Fromage app

During the car ride home, there was a noticeable... odor. This was disconcerting. At home, the munster, now free of it's wrapping, bloomed to fill the kitchen. We laughed, relieved to have sussed out the malodorous offender. The cheese was relegated to the garage.
This cheese looks boring. This is cheese is boring. Perhaps it is a cheese you need to get to know for a while and then you realize that it has a good personality and a dry sense of humor you hadn't noticed before. I don't know, I didn't stay around long enough to find out.
Look, it is Monte Enebro, the pre-eminent socialite of the Spanish goat cheese world. Who is that milling around in the crowd below the cherry tomatoes? Linsey Lohan? Figures. Both are somewhat overrated.

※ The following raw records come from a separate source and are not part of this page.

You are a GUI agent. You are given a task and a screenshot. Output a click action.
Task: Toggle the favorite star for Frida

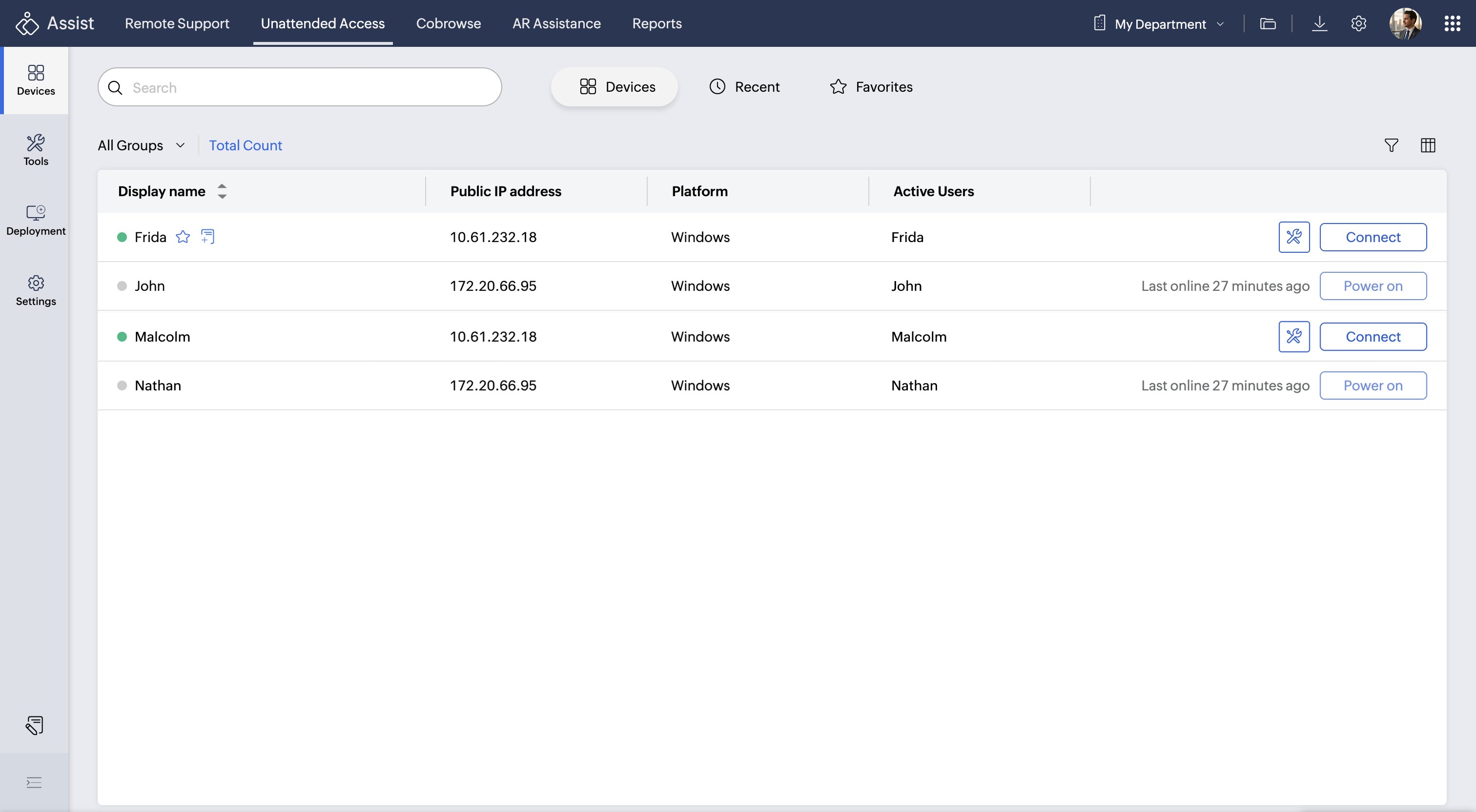coord(183,237)
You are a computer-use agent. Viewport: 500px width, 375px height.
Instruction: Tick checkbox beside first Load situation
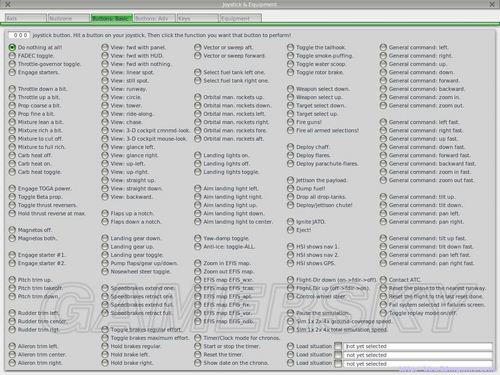(x=338, y=346)
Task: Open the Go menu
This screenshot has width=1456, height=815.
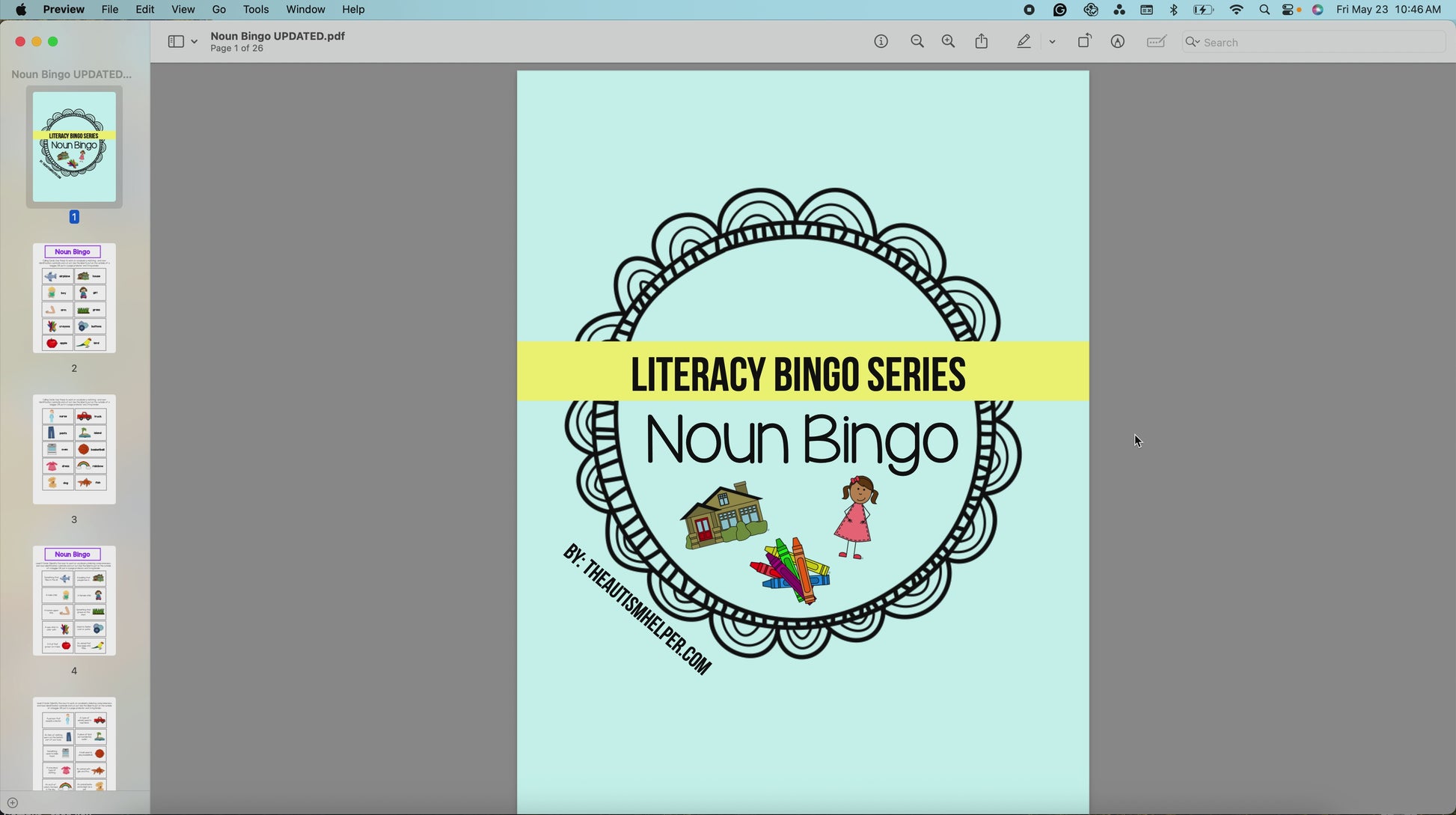Action: pos(218,10)
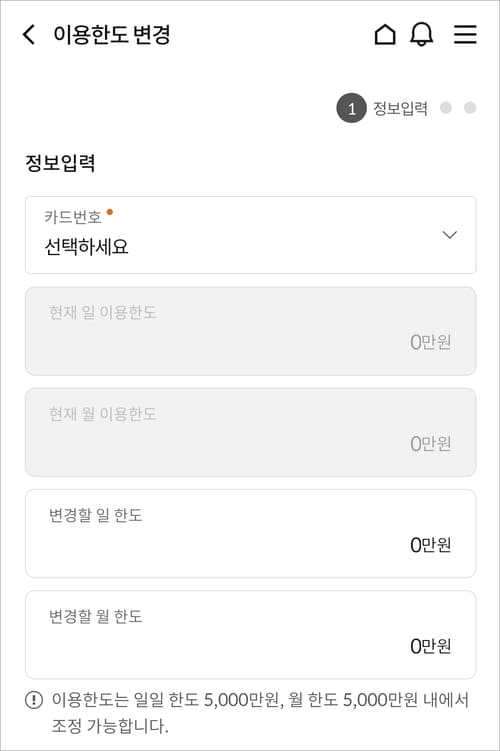Click the step 1 circle indicator
The width and height of the screenshot is (500, 751).
[x=351, y=108]
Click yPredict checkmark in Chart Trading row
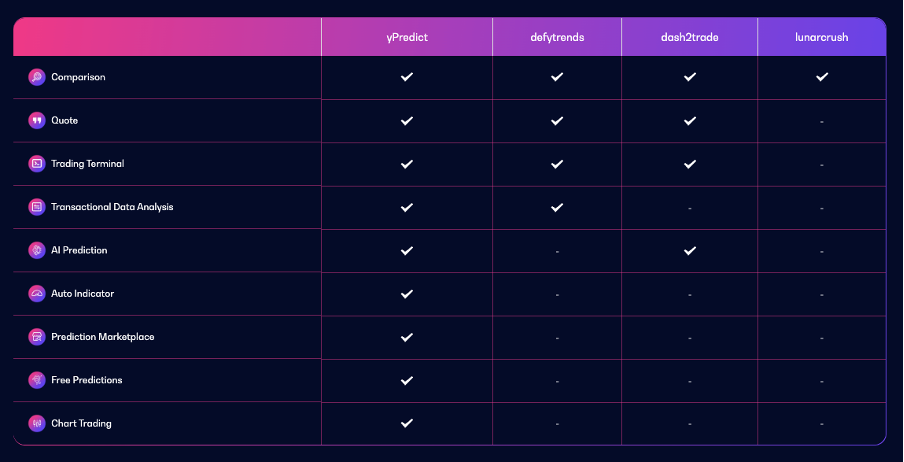The width and height of the screenshot is (904, 462). tap(406, 423)
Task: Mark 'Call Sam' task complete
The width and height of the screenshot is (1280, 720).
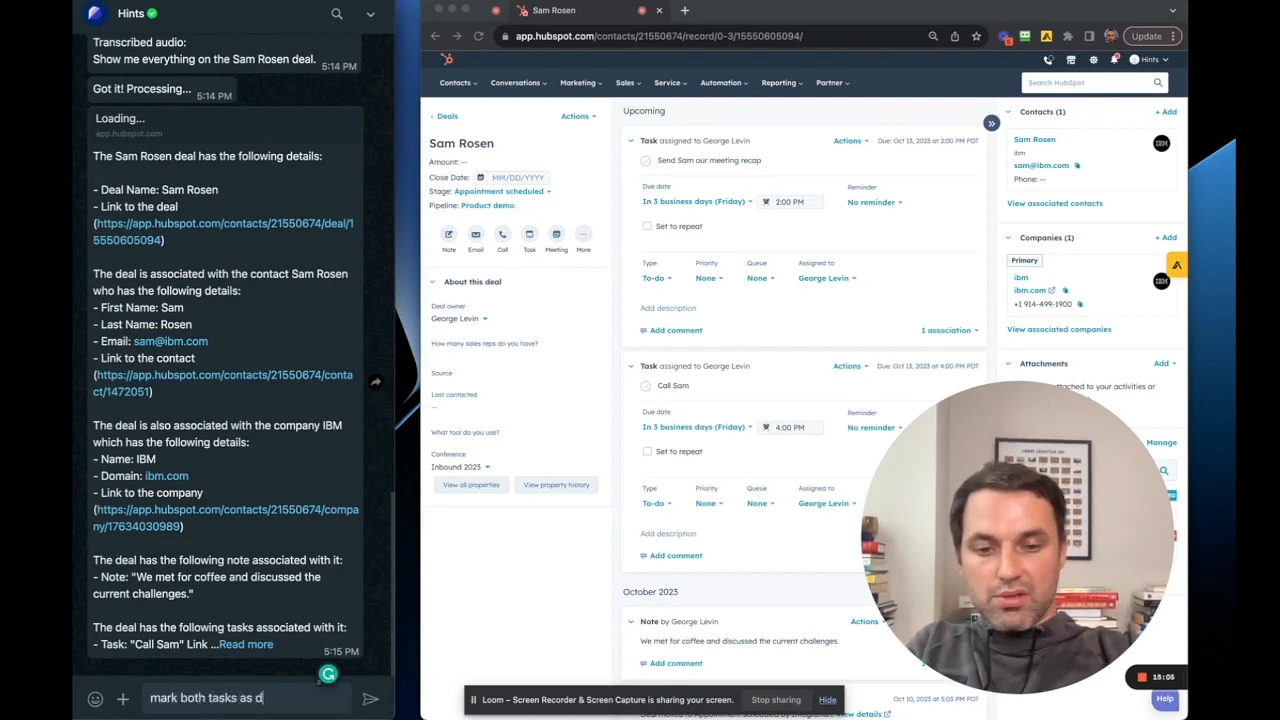Action: point(646,386)
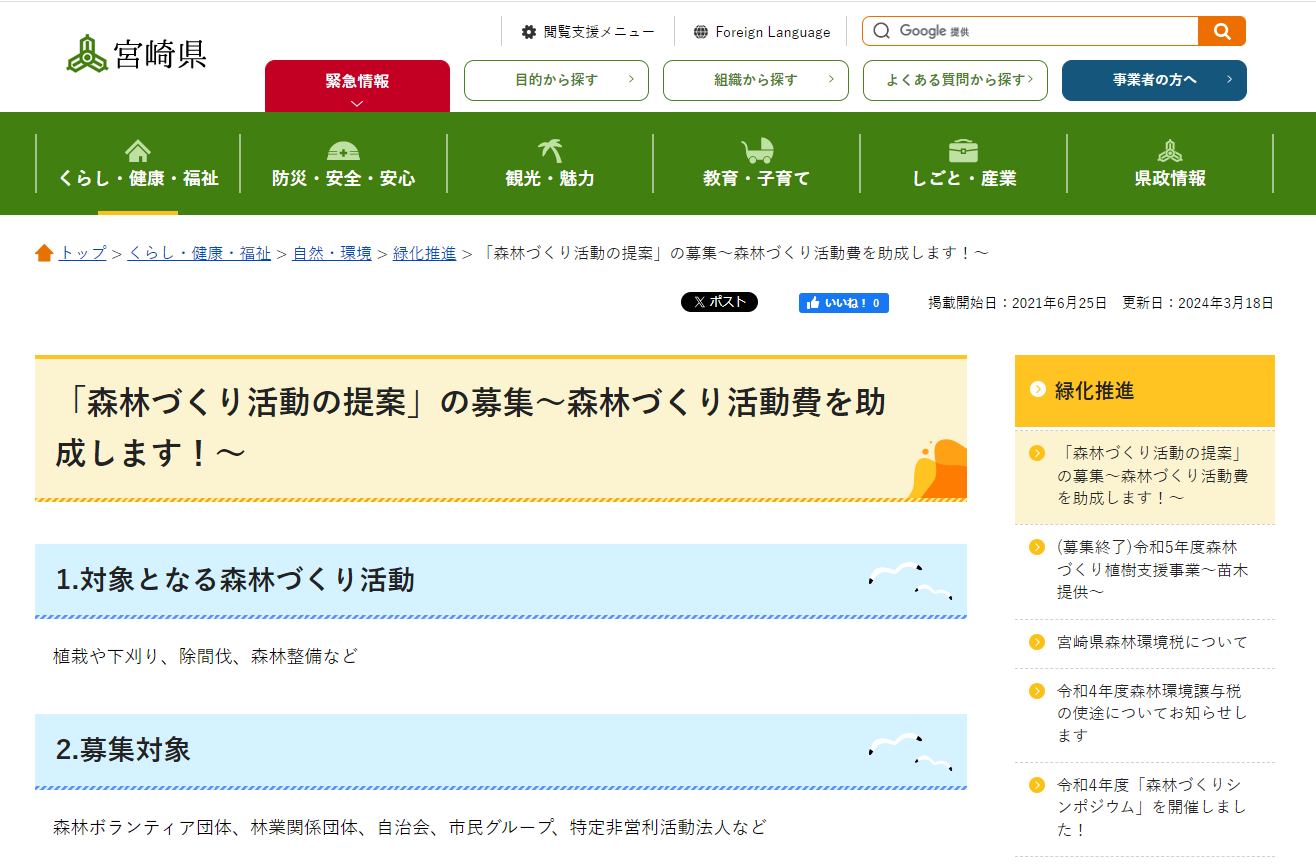
Task: Click the search magnifier button
Action: [1221, 31]
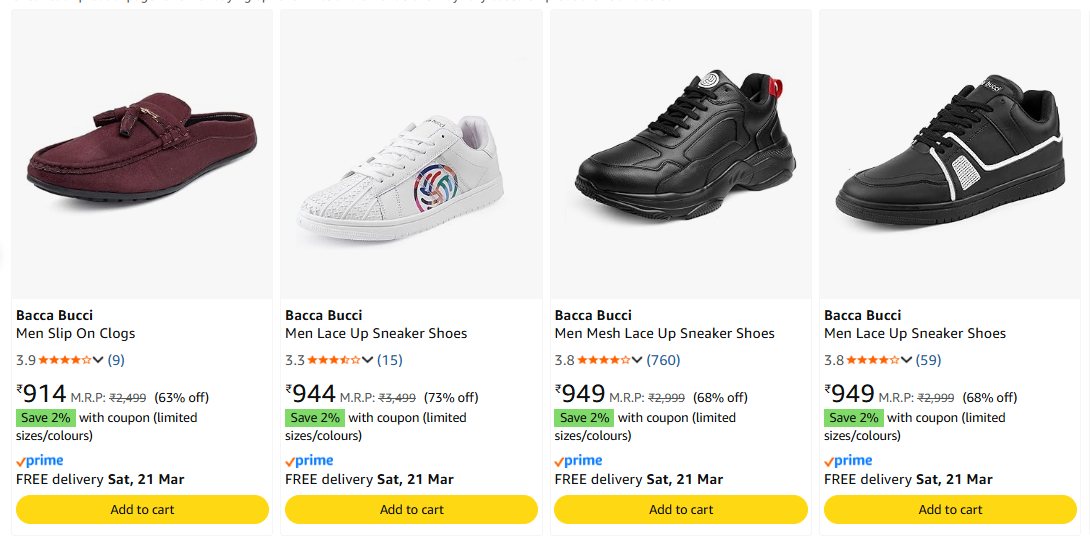The width and height of the screenshot is (1090, 536).
Task: Click the Prime logo under white sneakers
Action: point(310,461)
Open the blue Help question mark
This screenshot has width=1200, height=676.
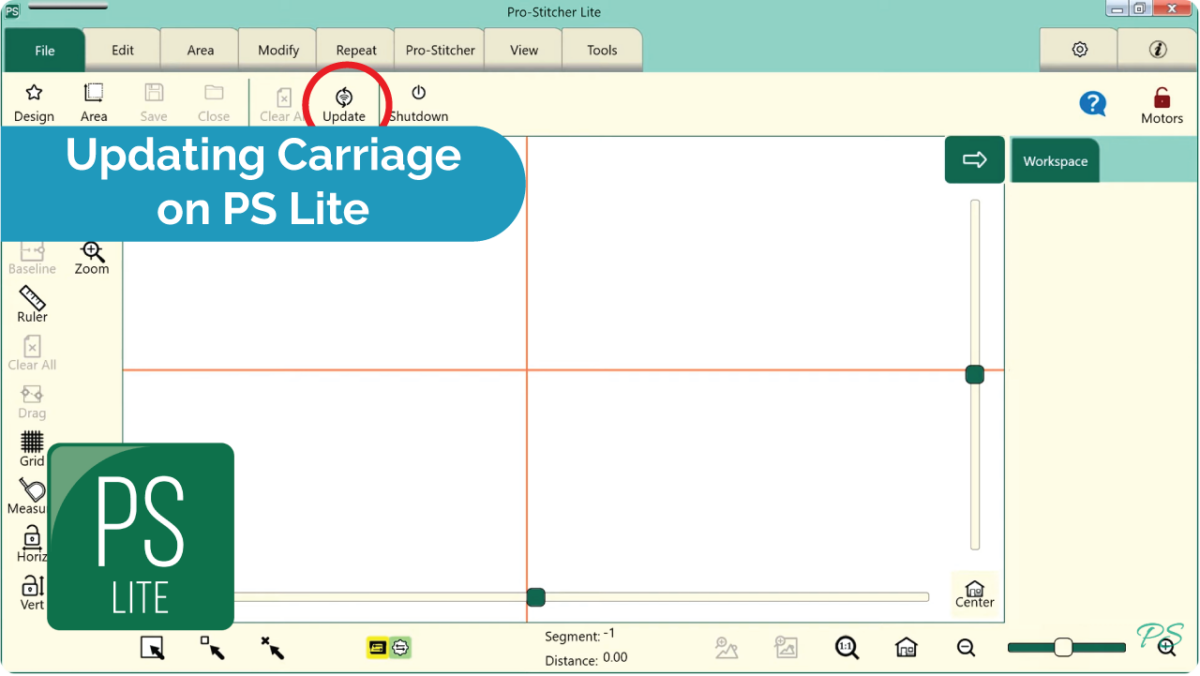[1093, 103]
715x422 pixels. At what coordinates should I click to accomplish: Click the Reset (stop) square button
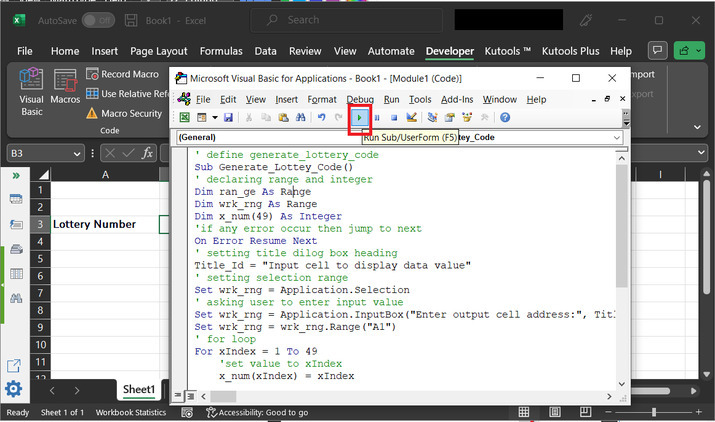pos(393,118)

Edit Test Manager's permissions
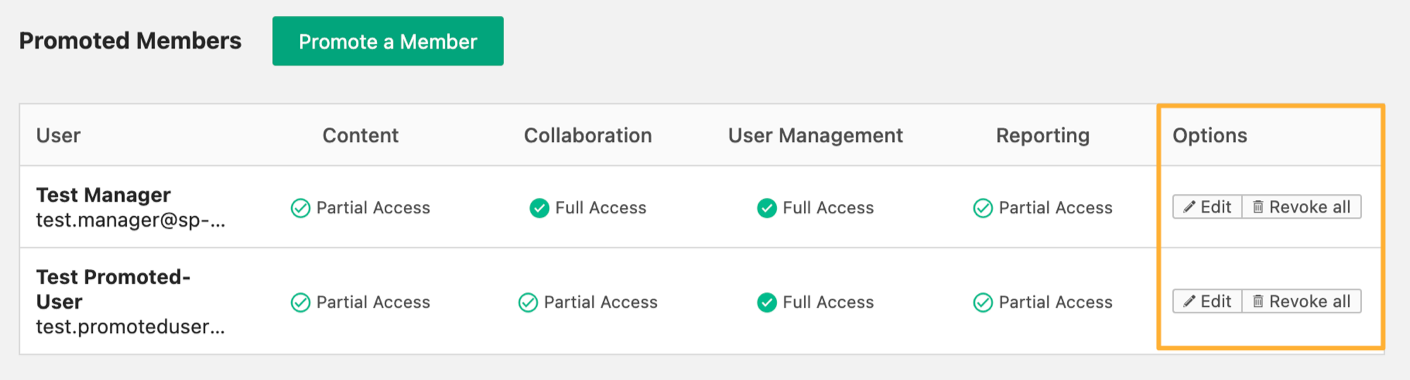1207,207
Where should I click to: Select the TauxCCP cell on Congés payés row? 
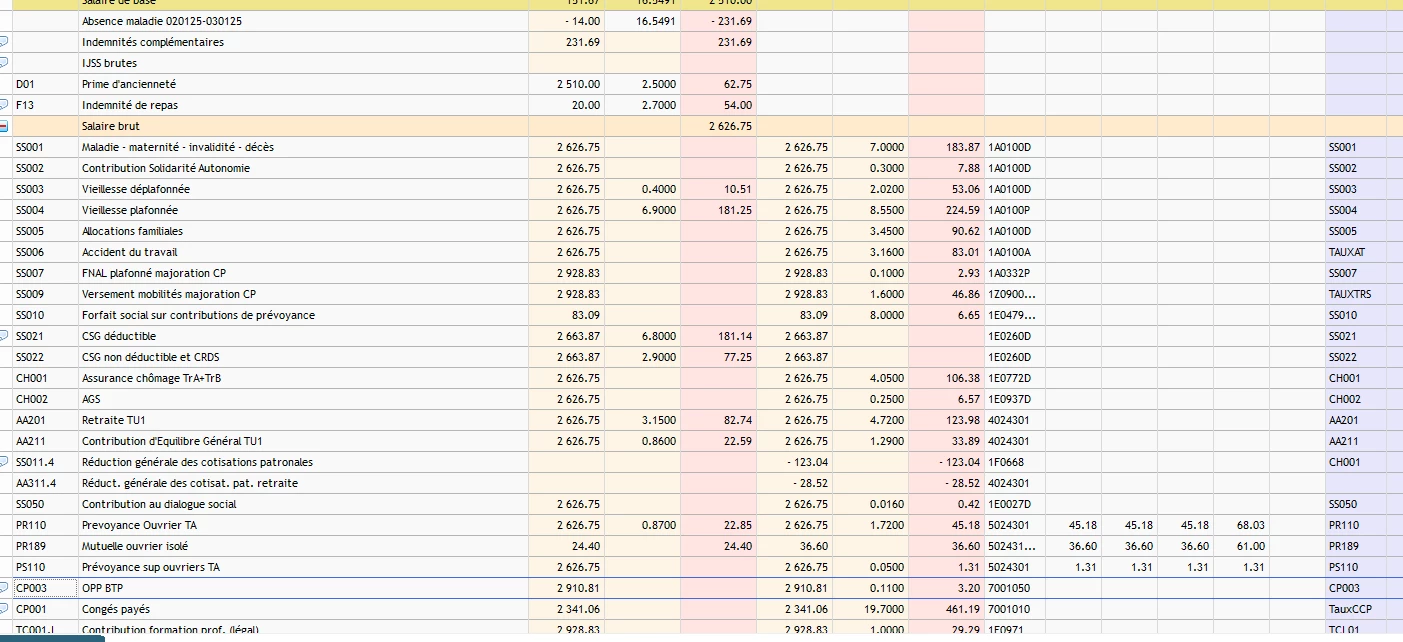pyautogui.click(x=1349, y=609)
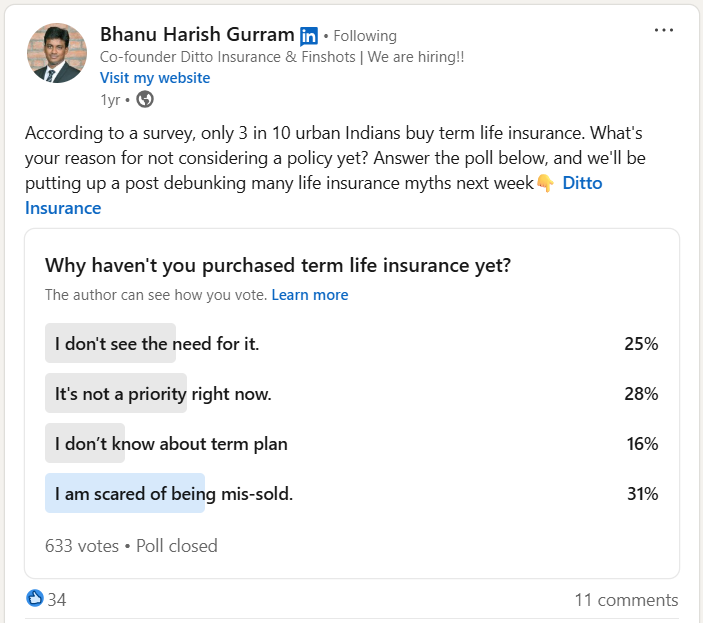
Task: Open Bhanu Harish Gurram's profile photo
Action: coord(55,53)
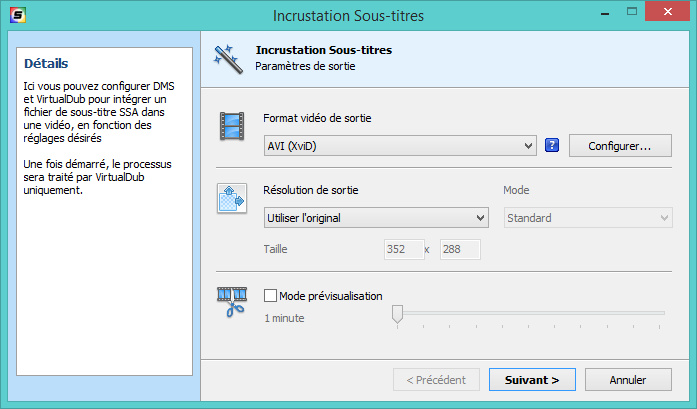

I love this cheese. If you stare at it hard enough it will liquify right in front of you. I'd drink it by the glass if that weren't, you know, gross.
A Dutch cheese resting on a Dutch delftware plate. Mark this date as the official beginning of my cheese photography obsession.
Initially I thought this looked like a cheese log. The rind that appears to be made up of a coarse quartz sand is actually an almond coat. However, this cheese is wonderful. The almonds go well with the earthy goat flavors but the texture is what makes it really exciting. It crumbles like a dry cheese would but it isn't dry, perhaps because of the olive oil applied with the almonds. But it isn't oily. Not a photogenic cheese but a good cheese nonetheless.
This cheese would be great served as a full wheel so one could scoop the creamy center our with some bread. However that would be $50 and you'd need a lot of cheese loving friends. Still, it's flavor holds up well enough with bread that it doesn't need to be eaten by itself.
Does being from California rob a cheese of some of its mystique? Yes. Does that matter? No. This is your go-to chevre.